- [TASK PROMPT] Images do not belong in the copy; retype the rest of the entries below exactly.

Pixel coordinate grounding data

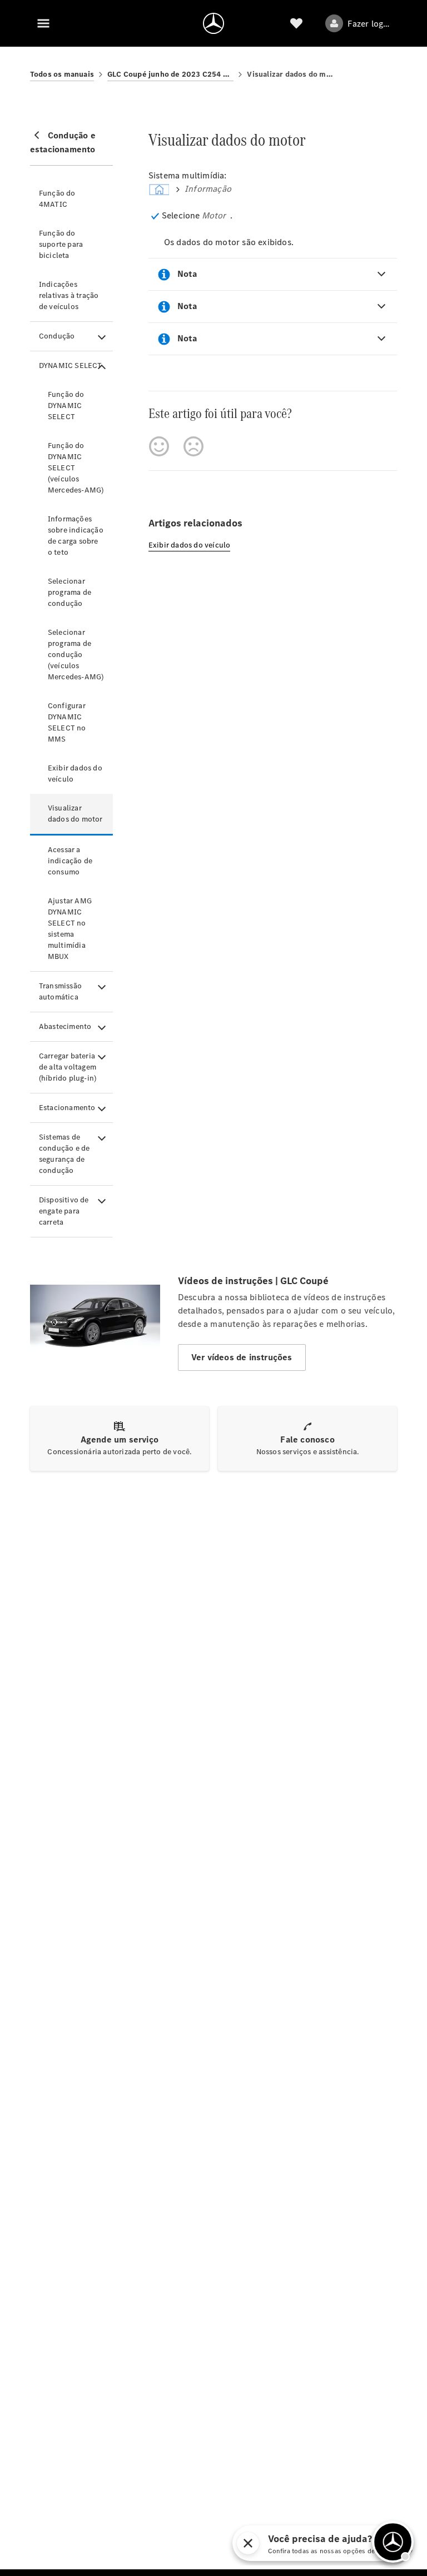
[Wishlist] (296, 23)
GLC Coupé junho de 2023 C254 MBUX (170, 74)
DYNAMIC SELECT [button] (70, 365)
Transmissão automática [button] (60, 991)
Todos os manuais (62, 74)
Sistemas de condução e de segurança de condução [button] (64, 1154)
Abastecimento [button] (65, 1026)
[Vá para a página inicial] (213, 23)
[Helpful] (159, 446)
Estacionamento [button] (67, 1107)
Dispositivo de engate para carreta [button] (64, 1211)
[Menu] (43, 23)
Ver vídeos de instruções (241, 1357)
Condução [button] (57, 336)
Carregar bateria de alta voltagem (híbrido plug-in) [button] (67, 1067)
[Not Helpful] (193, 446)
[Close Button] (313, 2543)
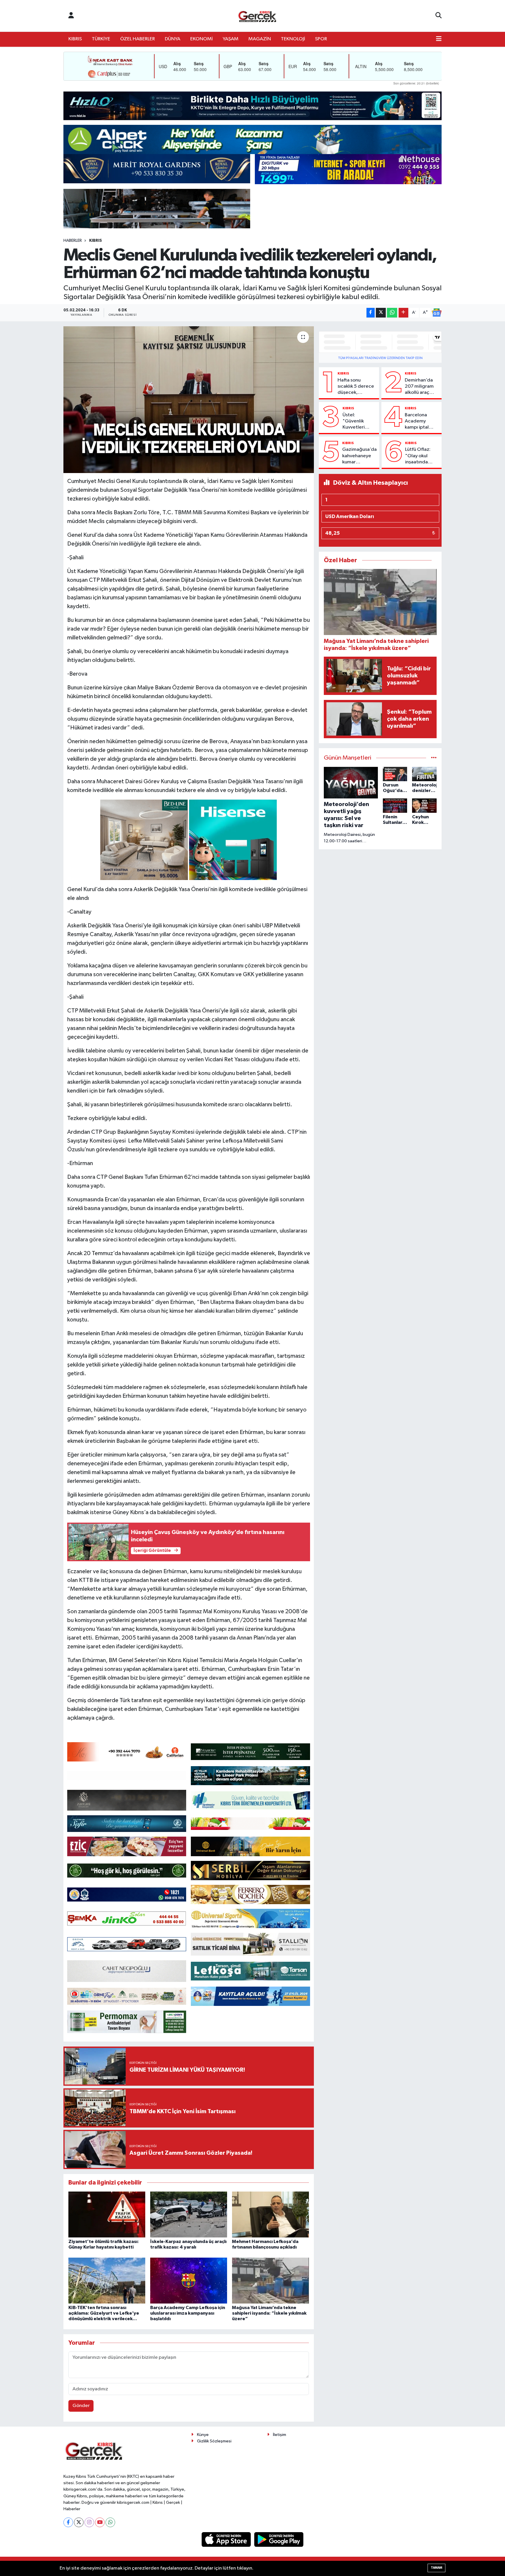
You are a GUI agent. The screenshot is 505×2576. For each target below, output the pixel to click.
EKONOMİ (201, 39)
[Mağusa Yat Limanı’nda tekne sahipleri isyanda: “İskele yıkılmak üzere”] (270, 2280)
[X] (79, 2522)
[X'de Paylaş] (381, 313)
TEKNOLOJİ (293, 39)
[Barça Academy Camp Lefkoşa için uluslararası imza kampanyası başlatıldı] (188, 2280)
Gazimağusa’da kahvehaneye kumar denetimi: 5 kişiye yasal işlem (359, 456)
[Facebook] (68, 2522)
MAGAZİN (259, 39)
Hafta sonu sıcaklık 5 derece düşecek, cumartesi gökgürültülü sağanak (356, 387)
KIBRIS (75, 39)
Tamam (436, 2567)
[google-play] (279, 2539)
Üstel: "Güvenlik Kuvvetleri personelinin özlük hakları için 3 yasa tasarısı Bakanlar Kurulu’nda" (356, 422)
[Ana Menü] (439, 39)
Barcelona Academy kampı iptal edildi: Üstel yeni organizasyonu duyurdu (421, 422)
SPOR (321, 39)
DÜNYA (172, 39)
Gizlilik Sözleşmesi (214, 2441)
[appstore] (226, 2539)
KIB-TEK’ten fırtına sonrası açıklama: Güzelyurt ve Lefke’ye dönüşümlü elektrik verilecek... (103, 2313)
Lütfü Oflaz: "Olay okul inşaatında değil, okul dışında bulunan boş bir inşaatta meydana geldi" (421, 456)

- [REPLY]
[Wishlist] (296, 23)
GLC Coupé junho de 2023 C254 MBUX (170, 74)
DYNAMIC SELECT [button] (70, 365)
Transmissão automática [button] (60, 991)
Todos os manuais (62, 74)
Sistemas de condução e de segurança de condução [button] (64, 1154)
Abastecimento [button] (65, 1026)
[Vá para a página inicial] (213, 23)
[Helpful] (159, 446)
Estacionamento [button] (67, 1107)
Dispositivo de engate para carreta [button] (64, 1211)
[Menu] (43, 23)
Ver vídeos de instruções (241, 1357)
Condução [button] (57, 336)
Carregar bateria de alta voltagem (híbrido plug-in) [button] (67, 1067)
[Not Helpful] (193, 446)
[Close Button] (313, 2543)
You are a GUI agent. The screenshot is 505×2576. For each target below, output the pixel to click.
EKONOMİ (201, 39)
[Mağusa Yat Limanı’nda tekne sahipleri isyanda: “İskele yıkılmak üzere”] (270, 2280)
[X] (79, 2522)
[X'de Paylaş] (381, 313)
TEKNOLOJİ (293, 39)
[Barça Academy Camp Lefkoşa için uluslararası imza kampanyası başlatıldı] (188, 2280)
Gazimağusa’da kahvehaneye kumar denetimi: 5 kişiye yasal işlem (359, 456)
[Facebook] (68, 2522)
MAGAZİN (259, 39)
Hafta sonu sıcaklık 5 derece düşecek, cumartesi gökgürültülü sağanak (356, 387)
KIBRIS (75, 39)
Tamam (436, 2567)
[google-play] (279, 2539)
Üstel: "Güvenlik Kuvvetleri personelinin özlük hakları için 3 yasa tasarısı Bakanlar Kurulu’nda" (356, 422)
[Ana Menü] (439, 39)
Barcelona Academy kampı iptal edildi: Üstel yeni organizasyonu duyurdu (421, 422)
SPOR (321, 39)
DÜNYA (172, 39)
Gizlilik Sözleşmesi (214, 2441)
[appstore] (226, 2539)
KIB-TEK’ten fırtına sonrası açıklama: Güzelyurt ve Lefke’ye dönüşümlü elektrik verilecek... (103, 2313)
Lütfü Oflaz: "Olay okul inşaatında değil, okul dışında bulunan boş bir inşaatta meydana geldi" (421, 456)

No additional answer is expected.